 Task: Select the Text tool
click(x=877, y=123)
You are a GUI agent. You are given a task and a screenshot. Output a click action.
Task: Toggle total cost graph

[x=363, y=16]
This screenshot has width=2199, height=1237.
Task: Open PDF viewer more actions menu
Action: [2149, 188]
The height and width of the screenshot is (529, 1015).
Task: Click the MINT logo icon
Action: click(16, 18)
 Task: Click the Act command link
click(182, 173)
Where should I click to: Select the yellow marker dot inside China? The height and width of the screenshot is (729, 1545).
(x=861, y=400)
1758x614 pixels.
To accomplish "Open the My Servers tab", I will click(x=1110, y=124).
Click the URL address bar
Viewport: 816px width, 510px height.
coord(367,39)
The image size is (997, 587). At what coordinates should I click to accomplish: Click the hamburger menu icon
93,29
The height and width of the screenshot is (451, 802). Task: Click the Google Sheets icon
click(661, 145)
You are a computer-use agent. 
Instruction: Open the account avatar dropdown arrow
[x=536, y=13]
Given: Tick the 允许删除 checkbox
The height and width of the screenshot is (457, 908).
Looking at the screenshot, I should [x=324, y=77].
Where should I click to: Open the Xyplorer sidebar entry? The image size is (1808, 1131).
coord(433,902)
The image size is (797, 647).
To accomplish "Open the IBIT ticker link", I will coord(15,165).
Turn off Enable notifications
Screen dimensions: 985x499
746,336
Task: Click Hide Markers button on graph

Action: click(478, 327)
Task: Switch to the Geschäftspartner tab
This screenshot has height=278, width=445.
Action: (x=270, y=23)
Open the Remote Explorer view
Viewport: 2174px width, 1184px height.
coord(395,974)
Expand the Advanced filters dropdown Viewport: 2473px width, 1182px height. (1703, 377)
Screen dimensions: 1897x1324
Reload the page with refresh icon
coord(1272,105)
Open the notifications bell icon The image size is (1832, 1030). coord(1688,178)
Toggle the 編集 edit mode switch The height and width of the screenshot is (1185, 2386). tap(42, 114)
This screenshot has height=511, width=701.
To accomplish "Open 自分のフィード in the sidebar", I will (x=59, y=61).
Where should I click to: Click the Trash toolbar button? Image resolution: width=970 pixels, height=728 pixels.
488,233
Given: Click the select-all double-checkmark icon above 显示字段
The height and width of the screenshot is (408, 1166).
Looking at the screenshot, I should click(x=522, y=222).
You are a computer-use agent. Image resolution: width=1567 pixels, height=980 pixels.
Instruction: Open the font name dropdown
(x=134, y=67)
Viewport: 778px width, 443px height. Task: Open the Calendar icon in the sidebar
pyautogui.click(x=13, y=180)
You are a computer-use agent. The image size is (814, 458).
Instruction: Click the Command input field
· · · · ·
Work instructions: Where the listing above reaches the line that contains "Task: Click Hide Markers button on graph", start retyping, and finish with the line that contains "Open the notifications"; reproduce those lines exactly and no others.

Solved problem:
Task: Click Hide Markers button on graph

Action: click(478, 327)
Task: Switch to the Geschäftspartner tab
This screenshot has height=278, width=445.
Action: (x=270, y=23)
Open the Remote Explorer view
Viewport: 2174px width, 1184px height.
coord(395,974)
Expand the Advanced filters dropdown Viewport: 2473px width, 1182px height. (1703, 377)
Screen dimensions: 1897x1324
Reload the page with refresh icon
coord(1272,105)
Open the notifications bell icon The image size is (1832, 1030). coord(1688,178)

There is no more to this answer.